Biden Plans Capital Gains Tax Hike To Help Finance $1.5 Trillion “Human Infrastructure” Package

By Tyler Durden,

Update (1305ET): Hours after the NYT published its report about the details of Biden’s “human infrastructure plan,” Bloomberg followed up with a series of headlines that sent markets reeling: Biden is set to propose a capital gains tax as high as 43.4% for the wealthiest Americans. For context, the top rate is currently 23.8%.


Markets puked on the news, likely because – as we explained earlier – expectations of a higher cap gains rate would incentivize investors to sell to lock in their gains before the higher rate takes effect. Of course, if the tax is retroactive to 2021, then there’s no point in selling because it would already be too late to lock in a lower rate.

The NYT has just published the first “official” leak detailing the outline of President Biden’s “American Family Plan”, the second part of his administration’s signature “Build Back Better” proposal (the first part, entitled the “American Jobs Plan”, was unveiled during a live press briefing in Pittsburgh earlier this month).

The second phase of Biden’s sweeping “Green New Deal”-inspired program centers on what administration officials call “human infrastructure”.

Should it pass in its current form, it would entail spending hundreds of billions of dollars on universal pre-kindergarten, expanded subsidies for child care, a national paid leave program for workers and free community college tuition for all.

While the overhaul will raise taxes on investors and millionaires via a proposal for a top marginal income tax rate at 39.6% (up from 37%, the level it was reduced to under Trump) a controversial increase in capital gains tax for individuals earning more than $1 million per year (raising the rate to 39.6% from 20%) was also included as part of the package described by the NYT.

Of course, any change in capital gains rates could have potentially profound implications for financial markets: if the new rate taxes effect next year, there could be serious selling pressure on stocks before year-end 2021 as investors seek to lock in gains at the lower rate.

What’s more, the plan in its current form will also propose eliminating a provision of the tax code that reduces taxes for wealthy heirs who sell assets they inherit, like art or property, that have risen in value. As he discussed during the rollout of pt. 1, the package would also raise revenue by increasing enforcement at the IRS to bring in more money from wealthy Americans who evade taxes. All provisions under discussion would keep the tax rate on individuals earning $400k per year or less steady, in keeping with a promise made during the campaign. During his briefing in Pittsburgh, Biden said he would remain open to all revenue suggestions, so long as they don’t violate this one rule.

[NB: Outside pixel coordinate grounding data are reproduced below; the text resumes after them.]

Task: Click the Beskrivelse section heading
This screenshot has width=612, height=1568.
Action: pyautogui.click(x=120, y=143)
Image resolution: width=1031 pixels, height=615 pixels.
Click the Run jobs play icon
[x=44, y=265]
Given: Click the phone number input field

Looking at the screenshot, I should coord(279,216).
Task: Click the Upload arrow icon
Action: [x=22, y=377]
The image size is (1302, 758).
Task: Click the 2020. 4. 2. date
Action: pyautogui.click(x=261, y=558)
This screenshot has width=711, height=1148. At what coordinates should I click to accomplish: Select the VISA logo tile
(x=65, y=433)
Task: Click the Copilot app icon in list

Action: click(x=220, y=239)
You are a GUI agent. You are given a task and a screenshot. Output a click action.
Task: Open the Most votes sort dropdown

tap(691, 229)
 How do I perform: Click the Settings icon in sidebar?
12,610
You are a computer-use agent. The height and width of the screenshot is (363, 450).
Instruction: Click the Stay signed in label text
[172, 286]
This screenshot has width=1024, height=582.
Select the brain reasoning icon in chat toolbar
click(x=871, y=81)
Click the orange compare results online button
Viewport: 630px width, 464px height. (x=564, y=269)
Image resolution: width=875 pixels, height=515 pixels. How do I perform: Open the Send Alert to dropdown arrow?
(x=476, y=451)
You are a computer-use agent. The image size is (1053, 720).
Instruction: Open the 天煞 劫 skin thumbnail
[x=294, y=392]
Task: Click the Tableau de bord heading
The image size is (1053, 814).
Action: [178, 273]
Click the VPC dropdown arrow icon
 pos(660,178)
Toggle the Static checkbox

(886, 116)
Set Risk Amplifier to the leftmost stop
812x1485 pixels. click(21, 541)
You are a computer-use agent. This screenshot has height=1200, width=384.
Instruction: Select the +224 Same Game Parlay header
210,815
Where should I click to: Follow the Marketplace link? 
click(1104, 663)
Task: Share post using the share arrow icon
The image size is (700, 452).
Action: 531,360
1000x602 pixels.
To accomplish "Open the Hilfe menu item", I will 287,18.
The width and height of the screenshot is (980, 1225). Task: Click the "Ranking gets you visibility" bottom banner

Other tax provisions regarding the estate tax and capping dedications on the wealthy are also in play. While rich Democrats demand that Biden find a way to remove the cap on SALT deductions that was included in President Trump’s landmark tax cuts, the NYT reports that the plan would extend through 2025 an expanded tax credit for parents (essentially a monthly payment from the government for most families) that was created on a temporary basis by the $1.9 trillion economic aid package signed into law last month.

Some Democrats have pushed Biden to make that tax credit permanent, arguing that it would dramatically reduce child poverty. Those pushing Mr. Biden include Senators Michael Bennet of Colorado, Cory Booker of New Jersey and Sherrod Brown of Ohio, along with Representatives Rosa DeLauro of Connecticut, Suzan DelBene of Washington and Ritchie Torres of New York. Conservatives worry that expanding the child tax credit would incentivize poor mothers to have more children out of wedlock.

The family plan will also include some type of extension for an expanded Earned Income Tax Credit, which was included in the earlier aid package on a one-year basis.

“Expansion of the child tax credit is the most significant policy to come out of Washington in generations, and Congress has an historic opportunity to provide a lifeline to the middle class and to cut child poverty in half on a permanent basis,” the lawmakers said this week in a joint statement. “No recovery will be complete unless our tax code provides a sustained pathway to economic prosperity for working families and children.”

Previous iterations of Biden’s “human infrastructure plan” circulated inside the White House called for raising revenues by enacting measures to reduce the cost of prescription drugs purchased by the federal government via medicare and medicaid, but these measures have been set aside for now; they might make an appearance later in a plan to expand Medicare that’s still in its incipient stages.

All told with tax credits and spending, the plan is expected to cost $1.5 trillion. When combined with the $2.25 trillion “American Jobs Plan”, the total cost of the overhaul is slated at just below $4 trillion.